Draw icon shadows depending on the context
We are rolling out a new style of fullcolor icons that is easier to deal with to both graphics designers and application developers. This resulted in some choices that created extra work for us, yay!
- Shadows are not baked into the icons, to allow to draw them depending on the context (small sized icons in, say Settings panel, will benefit from doing an outline stroke rather than a dropshadow, light background will need a prominent shadow to keep contrast). Not having the shadow will allow do create nightly variants of app icons programmatically based on the alpha channel. The GNOME HIG has some examples.
- There are no low res variants of the icons, there is a single app icon.
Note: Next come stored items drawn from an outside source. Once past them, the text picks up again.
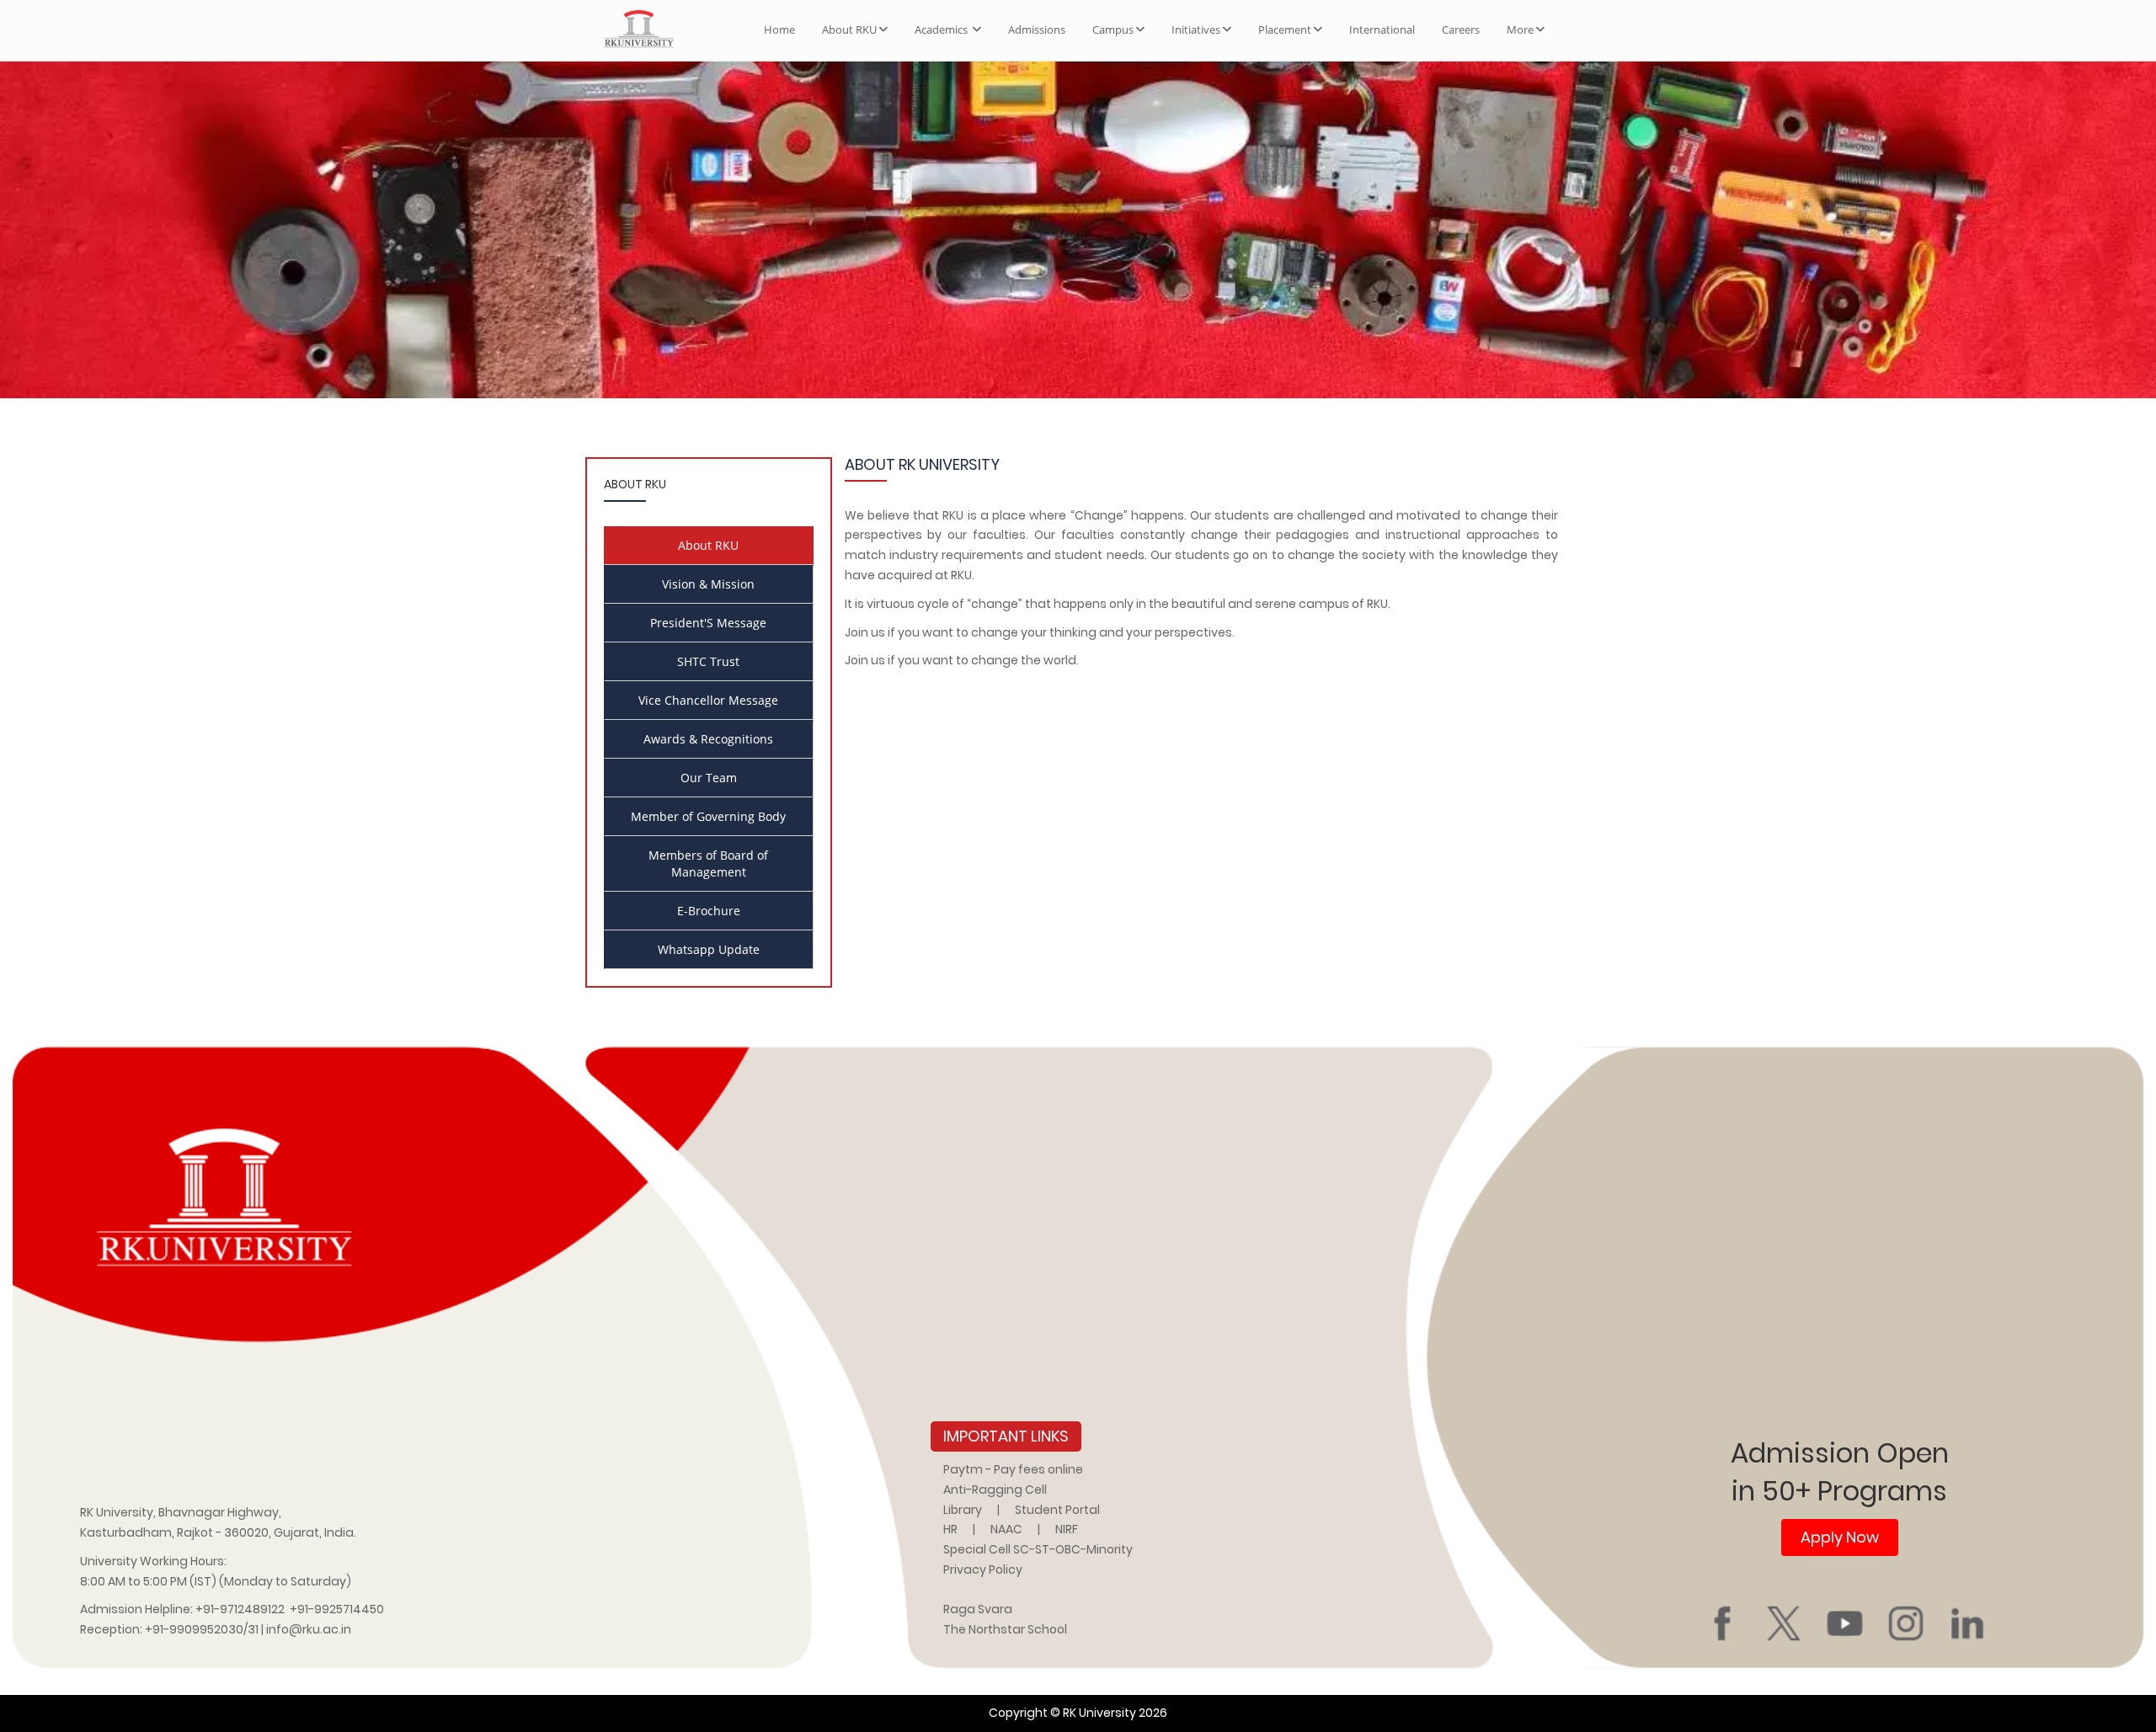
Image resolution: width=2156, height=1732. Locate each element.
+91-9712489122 (240, 1609)
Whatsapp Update (709, 949)
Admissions (1036, 29)
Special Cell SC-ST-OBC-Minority (1038, 1549)
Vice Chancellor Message (708, 700)
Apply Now (1840, 1537)
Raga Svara (977, 1609)
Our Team (708, 778)
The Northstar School (1005, 1629)
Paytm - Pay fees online (1013, 1469)
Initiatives (1195, 29)
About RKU (849, 29)
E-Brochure (708, 911)
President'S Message (708, 623)
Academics (942, 29)
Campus (1113, 29)
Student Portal (1057, 1509)
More (1520, 29)
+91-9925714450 (337, 1609)
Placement (1284, 29)
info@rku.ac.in (308, 1629)
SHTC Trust (708, 661)
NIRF (1066, 1529)
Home (779, 29)
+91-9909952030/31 (203, 1629)
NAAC (1006, 1529)
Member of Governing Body (708, 816)
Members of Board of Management (708, 863)
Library (962, 1509)
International (1382, 29)
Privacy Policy (982, 1569)
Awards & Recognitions (708, 739)
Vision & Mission (708, 584)
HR (950, 1529)
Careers (1461, 29)
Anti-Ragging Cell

Most of the time we present app icons at large size and on a darkened background (Shell overview), however there are places where we need to help legibility by rendering a dropshadow.
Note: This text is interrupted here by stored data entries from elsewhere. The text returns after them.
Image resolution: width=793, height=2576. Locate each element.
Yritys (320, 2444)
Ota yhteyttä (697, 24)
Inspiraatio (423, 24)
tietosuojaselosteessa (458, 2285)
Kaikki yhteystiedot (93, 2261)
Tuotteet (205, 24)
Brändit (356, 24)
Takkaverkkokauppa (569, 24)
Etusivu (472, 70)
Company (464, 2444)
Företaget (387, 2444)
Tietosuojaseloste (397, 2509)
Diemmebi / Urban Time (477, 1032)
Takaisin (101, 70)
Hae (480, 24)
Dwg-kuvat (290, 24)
We are able to draw the dropshadow in gtk+ using the icon-shadow property, but we probably want to avoid drawing the double shadow for legacy style icons. Although personally I'd rather draw the shadow twice and ake the legacy stuff look bad than having illegible new style.
Dropshadows
Here's the options I can think of:
- If the app icon is an SVG, assume it's the new style. Assign a css class to the image element so we can tailor a selector in Adwaita for it.
- Draw CSS shadows for all icons, creating double shadow for old icons.
- Don't draw shadows (current), make the new style feel illegible in many contexts.